Single-use plastic straws, bags and coffee pods have captured the attention of the public and legislatures looking to ban products that wind up littering the landscape. But e-cigarettes have also begun to show up on streets and shores, presenting the challenge of how to deal with litter that is part-recyclable and part-hazardous waste.
“We started seeing them a number of years ago,” said Cindy Zipf of Clean Ocean Action. “Most of us didn’t even know what they were.”
E-cigarettes, introduced to the U.S. market in 2006, have seen an explosion in growth since 2014. More than 2 million middle and high school students are now regular users.
Unlike the typical tobacco cigarette made of paper, tobacco and a filter, each e-cigarette has five components — residual nicotine, plastic, lithium batteries, aluminum and fabric, each of which has to be disassembled and recycled separately.

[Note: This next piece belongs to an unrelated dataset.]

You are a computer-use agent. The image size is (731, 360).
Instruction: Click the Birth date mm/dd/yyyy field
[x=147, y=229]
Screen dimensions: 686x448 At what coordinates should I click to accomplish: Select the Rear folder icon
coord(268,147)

The ideal solution would be for the manufactures to take the parts back, said Scott McGrath, an environmental planning director. That seems unlikely; some e-cigarette manufacturers recommend that smokers just pitch the empty products.
TerraCycle is one of the few companies globally that accepts all parts of e-cigarettes.“They are far more difficult to recycle than regular cigarettes because of the number of components,” said Ernel Simpson, global vice president of research and development for TerraCycle.

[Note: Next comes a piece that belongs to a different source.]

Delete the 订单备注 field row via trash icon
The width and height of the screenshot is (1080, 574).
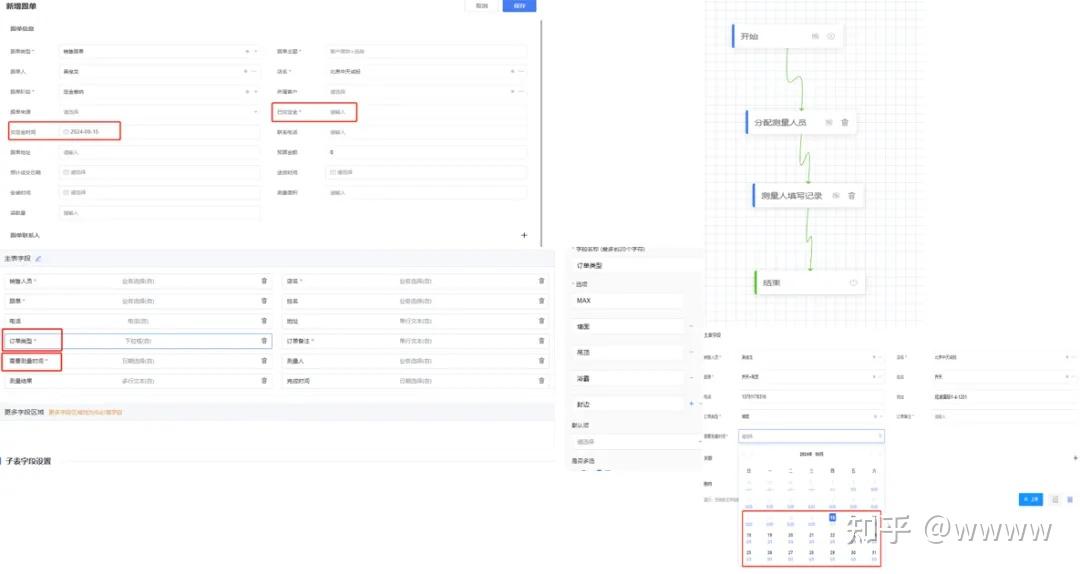(541, 340)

If e-cigarette materials are left in the environment, it is possible they will seep into the soil and eventually into the water table, Simpson said. The small pieces may be a choking hazard to children and wildlife.
The company sells collection boxes that range in cost from $100 to $250. About 50 percent of the business comes from California, which enacted the Safe Drinking Water and Toxic Enforcement Act in 1986, Simpson said.
“Using it once and tossing it is not sustainable,” he said.